Flingern: Studenten verschönern die Wetterstraße

Flingern : Studenten verschönern die Wetterstraße

Ursprünglich war esnur ein Projekt für die Uni, doch für die FH-Studenten Jana Stenzel und Jonathan Sehlinger ist es längst mehr geworden: die Verschönerung der Wetterstraße. Jetzt bekam das Duo von der Bezirksvertretung 2 noch einmal rund 7000 Euro Unterstützung, um das Projekt weiter fortzuführen.

"Es ist für uns mittlerweile ein persönliches Anliegen geworden den Platz zu verschönern", sagt Jana Stenzel. Anfang des Jahres hatten sie und Jonathan Sehlinger im Rahmen ihres Kommunikationsdesign-Studiums an der Fachhochschule die Aufgabe bekommen, ein sogenanntes "Urban Recovery Concept" zu erarbeiten, bei dem es darum geht, unschöne Orte in der Stadt mit einfachen Mitteln umzugestalten. "Uns fiel dann die direkt die Wetterstraße ins Auge als Verbindung zwischen Flingern-Nord und -Süd. Und weil dieser Ort so wenig hergab, wollten wir ihn neugestalten", so Stenzel. Dazu bekamen die Studenten Anfang des Jahres auch erstmals finanzielle Mittel von der Stadt zur Verfügung gestellt. Damit wurden Spielfelder im Bereich zwischen der Gerresheimer Straße und der Unterführung auf den Boden gemalt, Sitzbänke aufgestellt, und auch die Unterführung selbst wurde umgestaltet. "Wir wollen diesen neuen Ort Flingern Mitte nennen. Deshalb haben wir Bürger gebeten, uns zu schreiben, was dieser Ort bedeuten könnte. Das haben wir dann an die Wände der Unterführung gemalt", erzählt Stenzel. Schließlich sei es ihr und ihrem Kommilitonen wichtig, auch die Anwohner des Stadtteils in das Projekt miteinzubeziehen.

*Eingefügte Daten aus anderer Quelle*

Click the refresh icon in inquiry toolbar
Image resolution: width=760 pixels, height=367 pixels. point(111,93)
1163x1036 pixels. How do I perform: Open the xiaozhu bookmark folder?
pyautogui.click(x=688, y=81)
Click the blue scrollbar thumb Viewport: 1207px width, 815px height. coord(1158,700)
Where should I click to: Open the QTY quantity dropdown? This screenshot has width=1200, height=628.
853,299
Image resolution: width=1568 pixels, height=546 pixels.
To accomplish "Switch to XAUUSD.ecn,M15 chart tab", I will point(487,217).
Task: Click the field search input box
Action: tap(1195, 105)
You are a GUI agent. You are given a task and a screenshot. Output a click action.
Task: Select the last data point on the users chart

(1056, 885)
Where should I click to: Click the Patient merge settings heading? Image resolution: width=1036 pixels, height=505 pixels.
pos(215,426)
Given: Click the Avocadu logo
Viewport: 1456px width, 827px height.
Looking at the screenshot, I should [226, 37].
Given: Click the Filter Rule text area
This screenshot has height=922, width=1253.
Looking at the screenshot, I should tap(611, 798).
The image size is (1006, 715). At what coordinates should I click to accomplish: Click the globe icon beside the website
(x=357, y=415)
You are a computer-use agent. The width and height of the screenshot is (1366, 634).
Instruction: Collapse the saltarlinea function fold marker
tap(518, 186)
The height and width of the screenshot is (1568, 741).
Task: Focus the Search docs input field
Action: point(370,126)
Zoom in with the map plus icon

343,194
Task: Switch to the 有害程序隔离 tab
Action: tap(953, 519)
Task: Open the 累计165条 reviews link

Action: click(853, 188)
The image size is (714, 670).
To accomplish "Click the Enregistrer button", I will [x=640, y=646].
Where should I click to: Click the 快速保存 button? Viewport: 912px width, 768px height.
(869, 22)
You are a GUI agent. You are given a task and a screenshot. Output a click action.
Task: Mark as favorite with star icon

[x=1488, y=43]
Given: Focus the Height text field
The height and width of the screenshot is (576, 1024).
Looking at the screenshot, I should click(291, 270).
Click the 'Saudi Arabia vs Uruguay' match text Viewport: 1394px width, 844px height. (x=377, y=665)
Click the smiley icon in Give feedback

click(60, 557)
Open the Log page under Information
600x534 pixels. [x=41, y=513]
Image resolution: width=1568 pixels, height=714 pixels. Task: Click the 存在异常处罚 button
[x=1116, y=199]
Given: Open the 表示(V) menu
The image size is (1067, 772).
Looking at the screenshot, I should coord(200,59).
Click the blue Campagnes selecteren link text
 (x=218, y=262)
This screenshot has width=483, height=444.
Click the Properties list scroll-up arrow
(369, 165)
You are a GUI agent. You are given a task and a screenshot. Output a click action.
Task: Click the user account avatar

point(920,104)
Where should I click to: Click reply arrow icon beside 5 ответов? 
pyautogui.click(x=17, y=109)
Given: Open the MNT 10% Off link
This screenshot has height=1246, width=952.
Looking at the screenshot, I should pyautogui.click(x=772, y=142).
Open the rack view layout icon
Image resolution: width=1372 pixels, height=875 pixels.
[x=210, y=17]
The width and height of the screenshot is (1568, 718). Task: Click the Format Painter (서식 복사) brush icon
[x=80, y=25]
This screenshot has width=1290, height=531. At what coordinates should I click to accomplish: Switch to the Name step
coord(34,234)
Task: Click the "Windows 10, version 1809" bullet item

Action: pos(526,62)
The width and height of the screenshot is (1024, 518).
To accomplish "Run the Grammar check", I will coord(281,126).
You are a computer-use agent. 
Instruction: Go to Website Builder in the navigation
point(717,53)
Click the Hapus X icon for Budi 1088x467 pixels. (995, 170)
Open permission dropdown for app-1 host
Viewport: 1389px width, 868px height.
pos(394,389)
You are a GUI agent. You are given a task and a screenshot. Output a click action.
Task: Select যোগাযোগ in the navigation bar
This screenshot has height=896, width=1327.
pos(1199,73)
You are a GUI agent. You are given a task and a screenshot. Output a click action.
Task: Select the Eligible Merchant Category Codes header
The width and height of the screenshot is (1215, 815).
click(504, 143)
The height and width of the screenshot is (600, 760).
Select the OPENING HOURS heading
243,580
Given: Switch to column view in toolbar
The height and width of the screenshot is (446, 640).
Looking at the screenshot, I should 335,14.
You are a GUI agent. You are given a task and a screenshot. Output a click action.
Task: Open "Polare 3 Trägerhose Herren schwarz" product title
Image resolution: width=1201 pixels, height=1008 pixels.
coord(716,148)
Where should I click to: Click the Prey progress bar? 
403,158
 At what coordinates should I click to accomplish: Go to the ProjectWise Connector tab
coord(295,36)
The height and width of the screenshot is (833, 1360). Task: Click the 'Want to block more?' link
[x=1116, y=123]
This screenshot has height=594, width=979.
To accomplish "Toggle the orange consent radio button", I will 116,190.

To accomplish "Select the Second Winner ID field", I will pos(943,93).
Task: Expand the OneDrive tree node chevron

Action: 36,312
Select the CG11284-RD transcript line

Damit sollte das Projekt eigentlich abgeschlossen sein, doch der Studentin und ihrem Kommilitonen kamen noch weitere Ideen zur Verschönerung: So sollen die Sitzbänke mit Hilfe von Studenten des Fachs Architektur verbessert und ein Spielcontainer aufgestellt werden, der dann vom Verein "Flingern Mobil" beaufsichtigt wird. Das soll jetzt mit den 7000 Euro aus der BV finanziert werden. Für Jana Stenzel und Jonathan Sehlinger gibt es derweil doppelten Grund zur Freude: Ihr Projekt wurde als Abschlussarbeit zu ihrem Bachelorstudium mit der Note Eins bewertet.